EXERCISE BRIEF
Your copy should begin at the line containing "You are a GUI" and end at the last line of the records below, matching each line exactly and leaving out pictures.

PROVIDED DATA
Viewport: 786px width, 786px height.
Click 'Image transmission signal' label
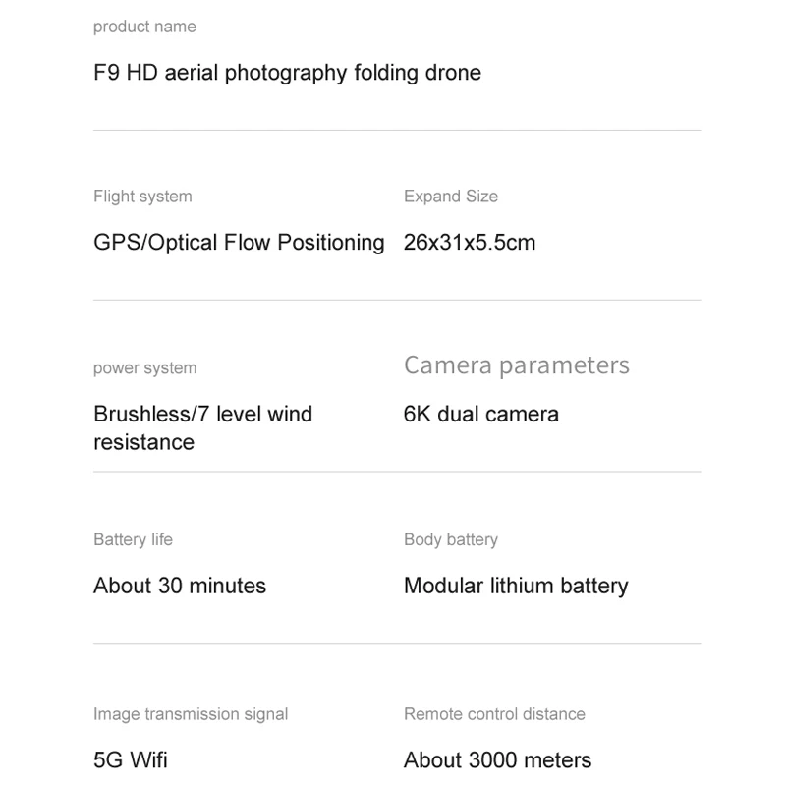click(191, 714)
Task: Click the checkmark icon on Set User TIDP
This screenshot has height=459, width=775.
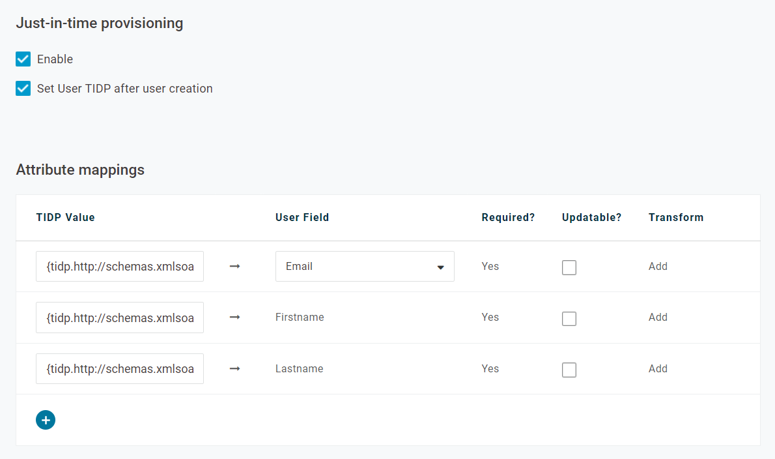Action: coord(23,88)
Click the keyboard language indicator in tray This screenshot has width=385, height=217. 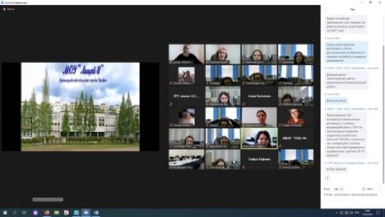357,213
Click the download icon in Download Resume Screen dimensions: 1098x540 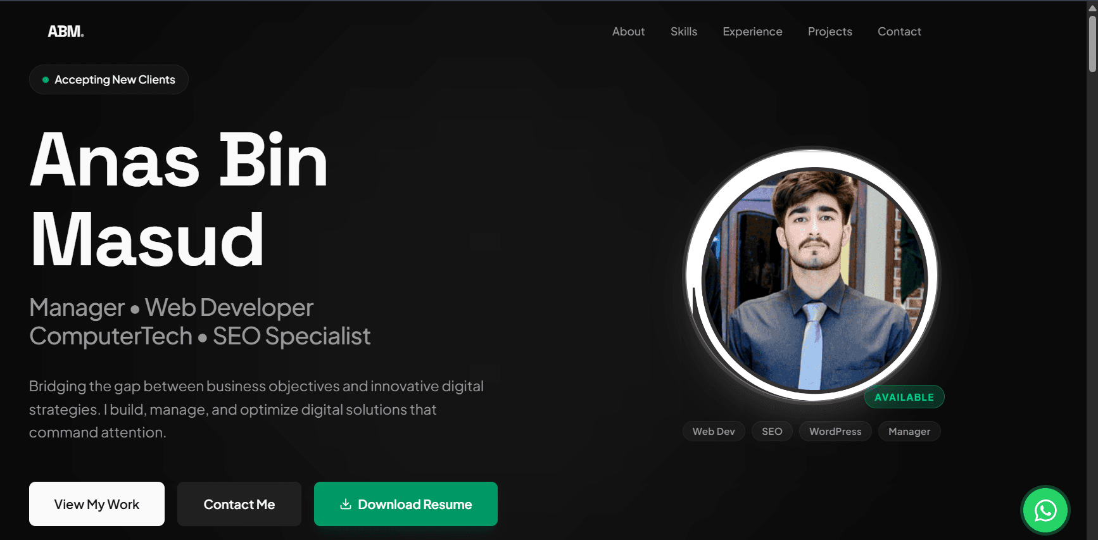click(346, 504)
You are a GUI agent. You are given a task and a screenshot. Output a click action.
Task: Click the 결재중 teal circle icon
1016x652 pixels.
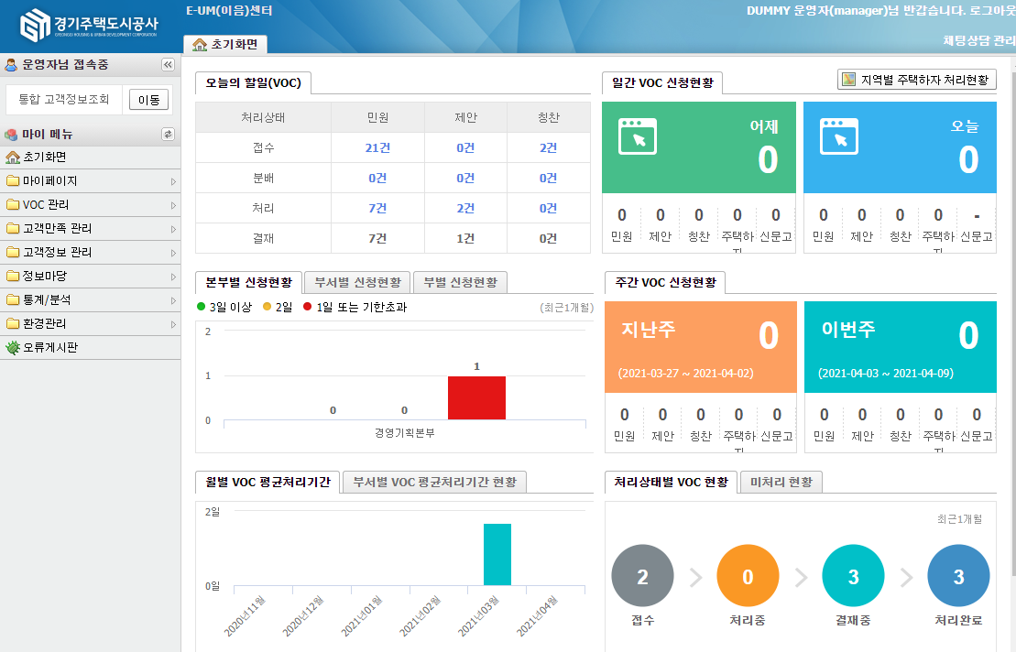[x=853, y=577]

RESULT BELOW
You are a GUI agent. You are given a task and a screenshot. Output a click action.
Task: Click the 결재중 teal circle icon
1016x652 pixels.
[x=853, y=577]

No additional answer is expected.